Tally the lines in the items below that contain the string "search". Reply with the number alone.

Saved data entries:
----
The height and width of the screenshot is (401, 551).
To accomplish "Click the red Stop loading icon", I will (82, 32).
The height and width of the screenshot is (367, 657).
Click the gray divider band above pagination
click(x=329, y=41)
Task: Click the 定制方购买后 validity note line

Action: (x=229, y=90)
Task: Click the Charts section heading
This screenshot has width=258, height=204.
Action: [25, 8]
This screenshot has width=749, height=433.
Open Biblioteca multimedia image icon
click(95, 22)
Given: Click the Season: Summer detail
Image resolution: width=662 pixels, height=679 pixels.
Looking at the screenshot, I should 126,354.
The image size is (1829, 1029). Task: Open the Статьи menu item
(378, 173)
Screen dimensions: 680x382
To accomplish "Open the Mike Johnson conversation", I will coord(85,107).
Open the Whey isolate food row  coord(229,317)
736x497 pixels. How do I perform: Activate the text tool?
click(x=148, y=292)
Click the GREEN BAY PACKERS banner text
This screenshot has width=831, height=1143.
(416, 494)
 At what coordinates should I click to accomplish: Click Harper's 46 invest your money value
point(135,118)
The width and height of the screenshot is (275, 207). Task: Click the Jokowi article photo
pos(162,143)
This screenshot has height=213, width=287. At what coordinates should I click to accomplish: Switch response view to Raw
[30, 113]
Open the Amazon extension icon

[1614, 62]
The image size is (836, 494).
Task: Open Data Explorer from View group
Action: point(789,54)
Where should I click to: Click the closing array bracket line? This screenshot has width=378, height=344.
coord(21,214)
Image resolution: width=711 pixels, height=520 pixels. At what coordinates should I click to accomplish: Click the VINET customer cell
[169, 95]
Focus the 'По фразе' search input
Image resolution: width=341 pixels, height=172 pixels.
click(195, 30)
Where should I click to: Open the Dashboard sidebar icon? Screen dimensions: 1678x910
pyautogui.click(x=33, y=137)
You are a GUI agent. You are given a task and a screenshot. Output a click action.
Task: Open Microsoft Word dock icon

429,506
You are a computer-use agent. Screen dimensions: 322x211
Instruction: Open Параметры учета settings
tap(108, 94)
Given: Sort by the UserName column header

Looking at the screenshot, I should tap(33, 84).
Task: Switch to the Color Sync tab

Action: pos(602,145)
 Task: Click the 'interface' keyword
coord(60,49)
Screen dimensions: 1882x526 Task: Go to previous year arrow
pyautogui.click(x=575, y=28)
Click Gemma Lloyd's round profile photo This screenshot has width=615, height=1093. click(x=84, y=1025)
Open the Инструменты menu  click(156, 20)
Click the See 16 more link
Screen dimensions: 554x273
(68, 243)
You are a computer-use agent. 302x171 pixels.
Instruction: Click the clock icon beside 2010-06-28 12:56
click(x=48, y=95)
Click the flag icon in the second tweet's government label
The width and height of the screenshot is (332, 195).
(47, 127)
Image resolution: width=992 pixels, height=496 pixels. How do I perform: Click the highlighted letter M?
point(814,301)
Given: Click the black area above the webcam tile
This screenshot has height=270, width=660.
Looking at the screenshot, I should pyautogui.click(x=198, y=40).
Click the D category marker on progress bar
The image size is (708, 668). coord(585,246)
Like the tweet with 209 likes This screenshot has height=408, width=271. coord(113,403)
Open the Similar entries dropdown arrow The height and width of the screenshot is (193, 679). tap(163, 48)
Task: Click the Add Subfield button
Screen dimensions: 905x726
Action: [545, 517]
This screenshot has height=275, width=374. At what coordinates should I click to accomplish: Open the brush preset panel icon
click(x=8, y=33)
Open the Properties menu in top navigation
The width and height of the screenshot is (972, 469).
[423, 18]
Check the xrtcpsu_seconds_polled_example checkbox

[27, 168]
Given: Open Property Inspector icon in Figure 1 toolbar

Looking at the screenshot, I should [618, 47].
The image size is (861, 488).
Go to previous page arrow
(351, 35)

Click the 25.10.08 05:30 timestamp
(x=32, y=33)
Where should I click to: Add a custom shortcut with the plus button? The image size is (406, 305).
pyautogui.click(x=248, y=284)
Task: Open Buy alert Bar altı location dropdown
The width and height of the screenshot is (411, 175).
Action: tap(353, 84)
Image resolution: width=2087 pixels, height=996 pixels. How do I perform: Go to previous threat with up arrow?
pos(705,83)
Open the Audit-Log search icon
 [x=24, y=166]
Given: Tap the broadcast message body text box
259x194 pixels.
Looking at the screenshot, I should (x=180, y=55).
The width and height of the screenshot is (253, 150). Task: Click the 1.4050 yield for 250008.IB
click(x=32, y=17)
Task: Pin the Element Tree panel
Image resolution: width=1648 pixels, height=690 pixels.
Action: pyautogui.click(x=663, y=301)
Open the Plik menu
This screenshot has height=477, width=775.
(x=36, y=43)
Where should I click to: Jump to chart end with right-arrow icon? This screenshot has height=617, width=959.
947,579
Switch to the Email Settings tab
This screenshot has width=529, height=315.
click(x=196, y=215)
----
Solution for this task. 2